6. Sections 3.02, 3.03 and 3.04 of the Shareholders' Agreement are hereby
deleted in their entirety and shall have no further force or effect. Matters
previously governed thereby shall be governed by the Company's Bylaws and the
laws of the State of Delaware, as applicable.
7. Articles IV, V, VI, VII and VIII of the Shareholders' Agreement are
hereby deleted in their entirety and shall have no further force or effect.
Concurrently with the execution of this Amendment, the Company and Fortunet,
Inc., are entering into an Amended and Restated Intellectual Property License
and Support Services Agreement. In
addition, upon request by any Original Shareholder, the Company agrees to cause
its transfer agent, without cost or expense to such Original Shareholder, to
remove, from any stock certificates evidencing ownership of Shares by such
Original Shareholder, the legend previously required by prior Section 8.05 of
the Shareholders' Agreement.
8. The lead-in clause to the first sentence of Section 10.02 (prior to
the first proviso) shall be amended to read as follows:
"This Agreement shall be effective and binding upon the parties hereto
and their respective successors and permitted assigns as of the date of
this Agreement, shall continue in force for a period of two (2) years
thereafter, unless sooner terminated by written agreement of a majority of
the Shareholders or otherwise by force of law;"
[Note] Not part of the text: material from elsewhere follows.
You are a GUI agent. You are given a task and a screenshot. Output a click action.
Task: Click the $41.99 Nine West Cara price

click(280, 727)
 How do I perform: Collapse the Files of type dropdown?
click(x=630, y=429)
9. The provisions of Sections 1 and Sections 3 through 8 above shall be
effective only from and after the date (the "CLOSING DATE") of execution and
delivery by the Company and Hyatt of a Strategic Alliance Agreement
substantially in the form of the draft Strategic Alliance Agreement provided by
to the Company by counsel to Hyatt on October 17, 1996 (with such revisions
thereto as may subsequently be agreed upon by the Company and Hyatt). The
provisions of Section 2 above shall be effective as of the date hereof,
regardless of whether the Closing Date occurs.
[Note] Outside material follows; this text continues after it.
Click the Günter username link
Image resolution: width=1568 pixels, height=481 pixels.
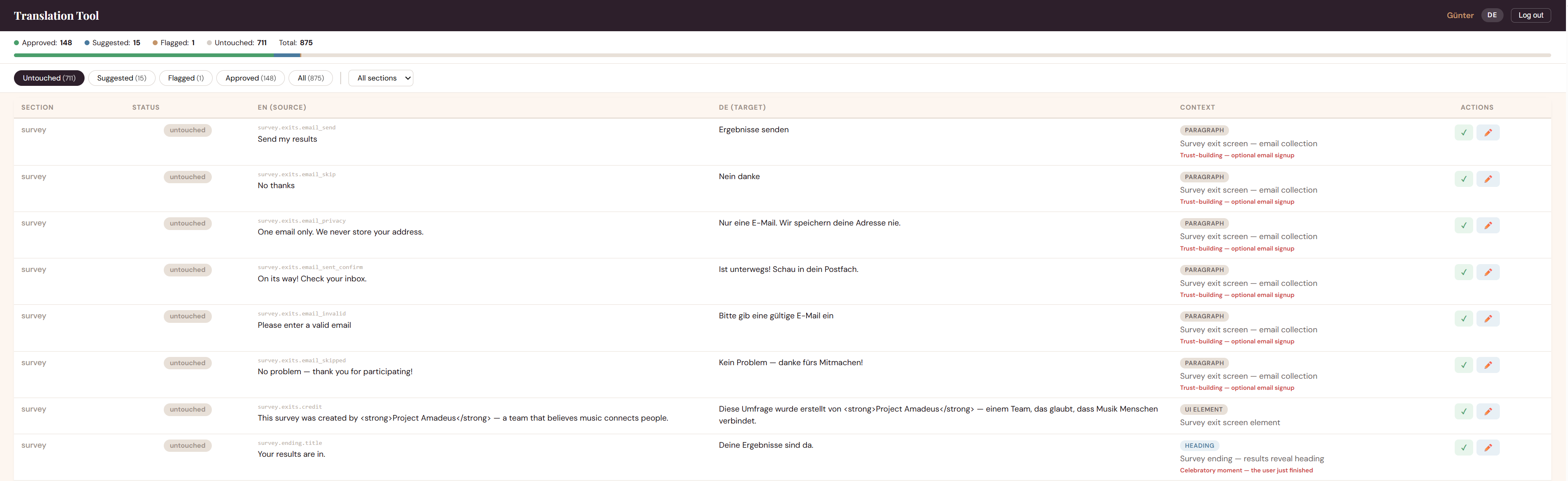1460,15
10. Sections 10.04 through 10.11 of the Shareholders' Agreement are hereby
incorporated herein by reference.
IN WITNESS WHEREOF, the parties hereto have duly executed this Amendment as
of the date first above written.
_______________________ ______________
Xxxx Xxxxx Spouse
_______________________ ______________
Xxxxxxx Xxxxx Spouse
_______________________ ______________
Xxxxx Xxxxx Spouse
"Hyatt"
HYATT VENTURES, INC.
By:_______________________________
Its:______________________________
"Company"
INTERACTIVE FLIGHT TECHNOLOGIES, INC.